>>>>>

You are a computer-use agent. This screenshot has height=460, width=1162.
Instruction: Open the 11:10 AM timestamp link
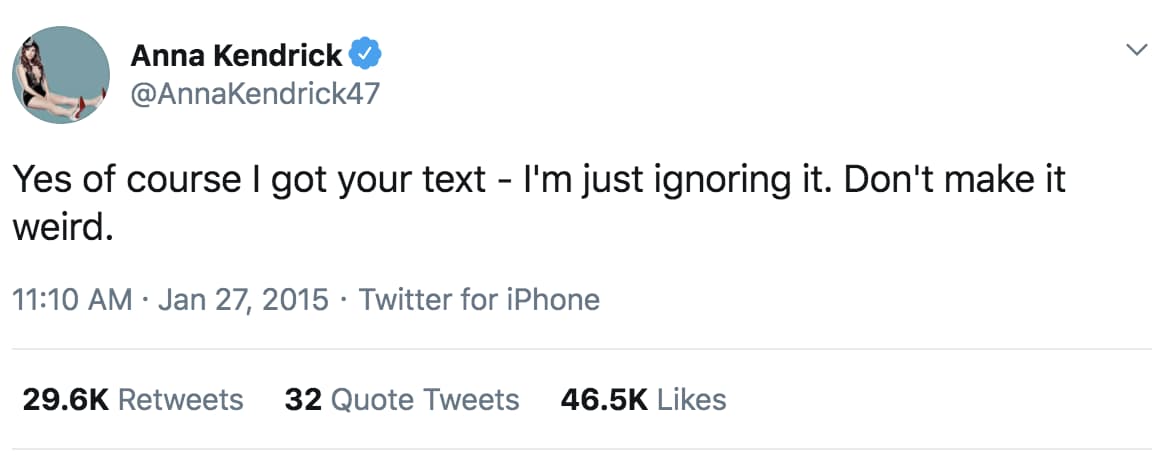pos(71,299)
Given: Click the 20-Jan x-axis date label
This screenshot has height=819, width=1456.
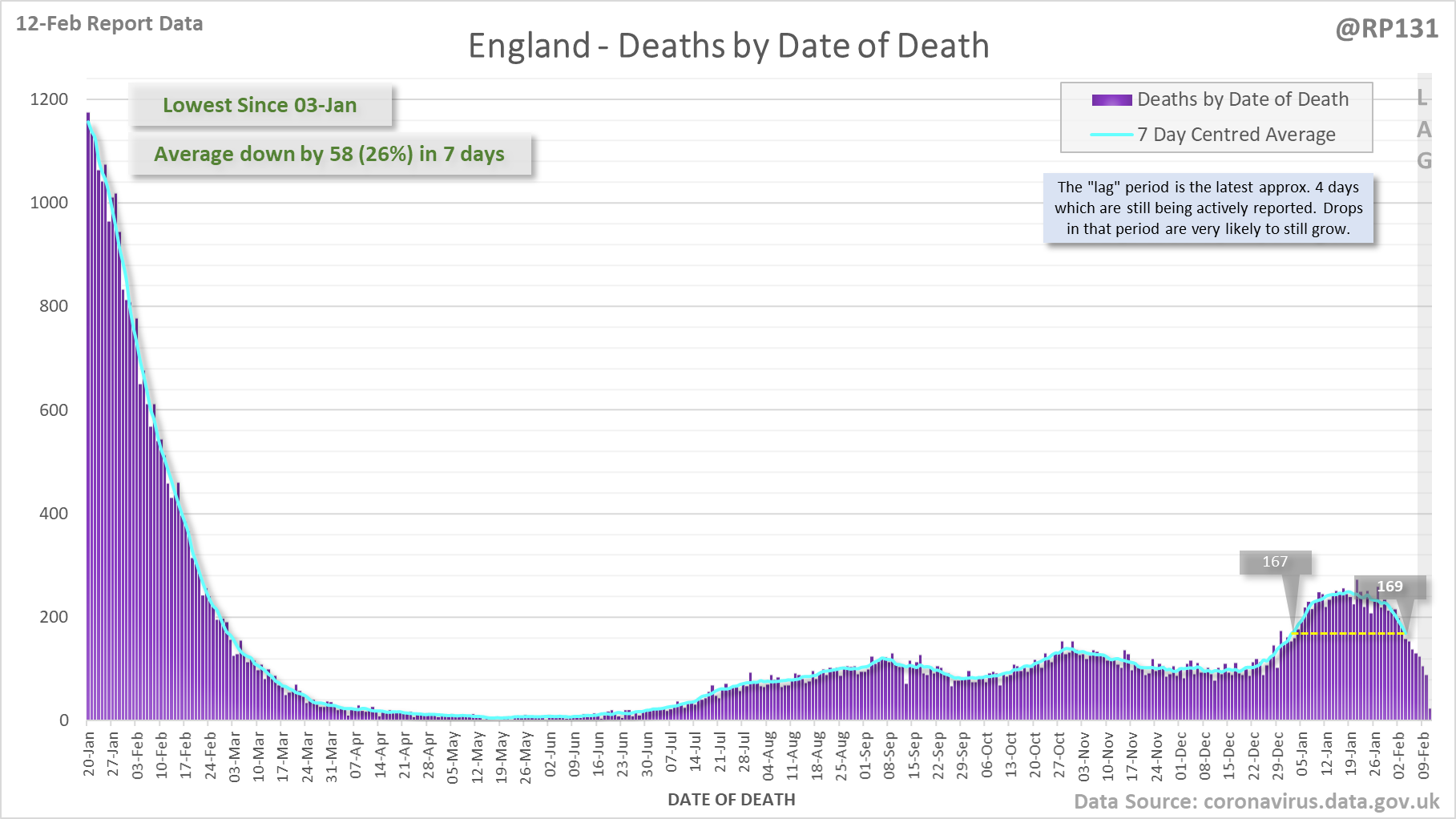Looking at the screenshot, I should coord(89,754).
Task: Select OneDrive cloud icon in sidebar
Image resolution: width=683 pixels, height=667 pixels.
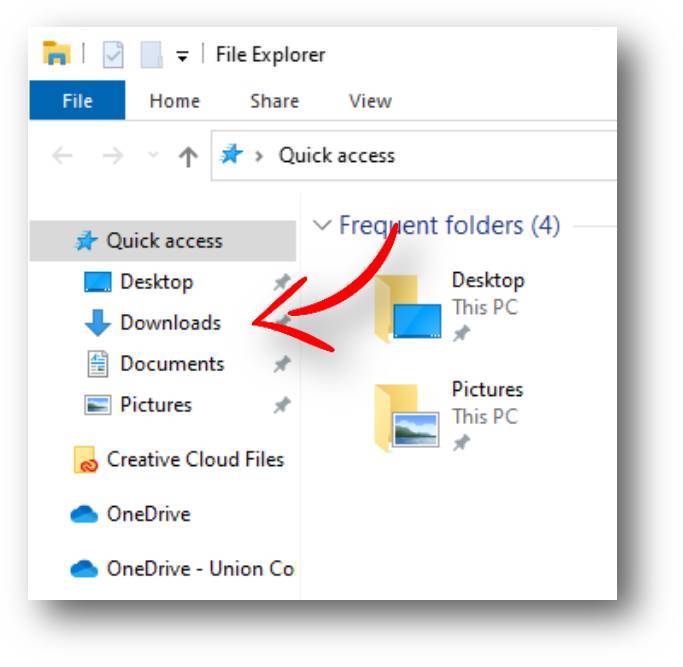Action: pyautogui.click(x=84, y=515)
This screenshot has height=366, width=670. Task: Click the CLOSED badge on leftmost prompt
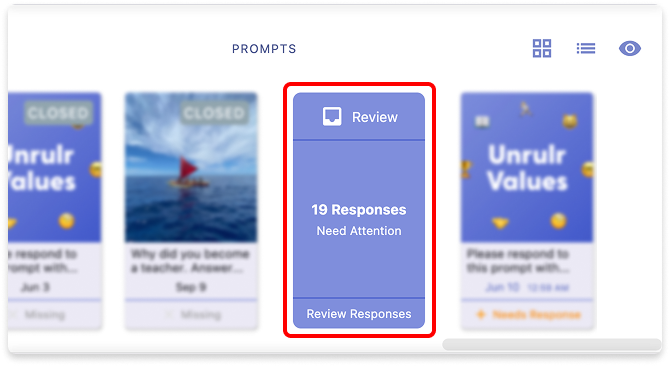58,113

<<<<<
>>>>>

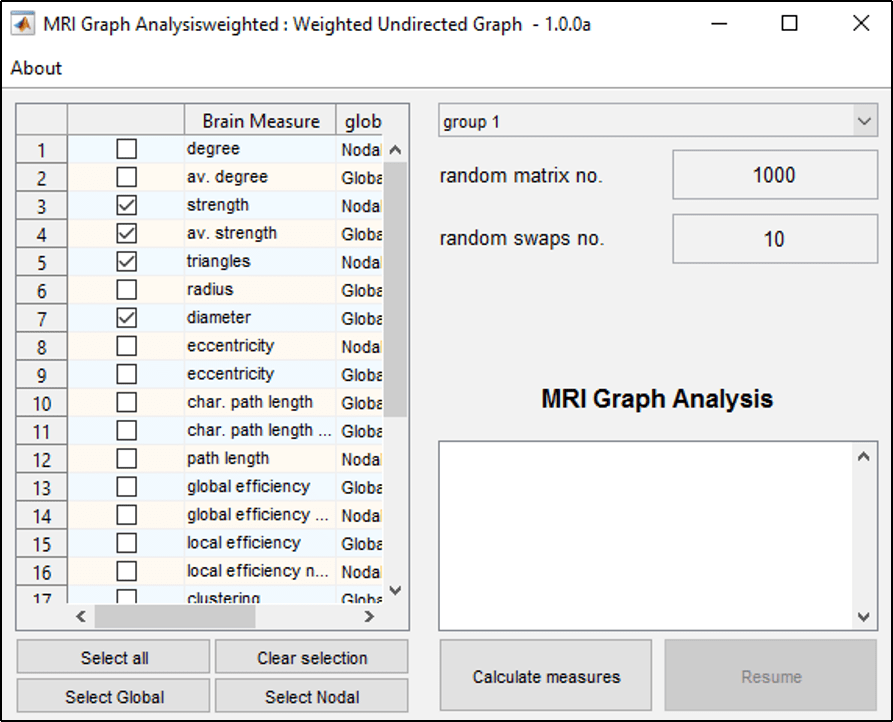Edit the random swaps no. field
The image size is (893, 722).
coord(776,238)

<<<<<
>>>>>

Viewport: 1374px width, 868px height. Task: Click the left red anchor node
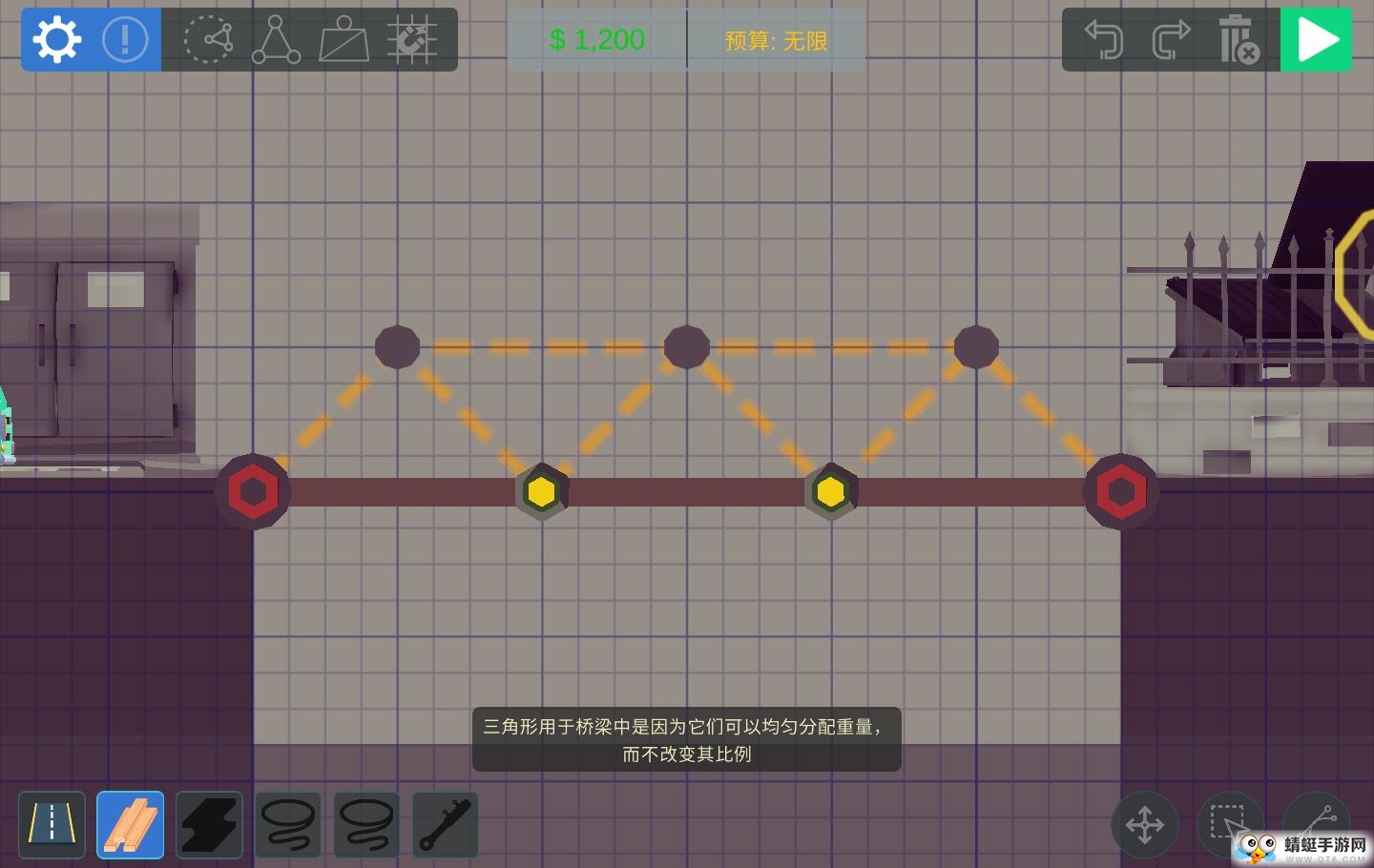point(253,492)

<<<<<

[EXERCISE AIM]
Here the job is to copy the listing above word for word, starting at the line with "You are a computer-use" and ending at the line with "Task: Select OneDrive cloud icon in sidebar", and to leave out the pictures.

[ANSWER]
You are a computer-use agent. This screenshot has height=460, width=1162.
Instruction: Open the 11:10 AM timestamp link
pos(71,299)
Given: Click the 20-Jan x-axis date label
This screenshot has height=819, width=1456.
Looking at the screenshot, I should coord(89,754).
Task: Select OneDrive cloud icon in sidebar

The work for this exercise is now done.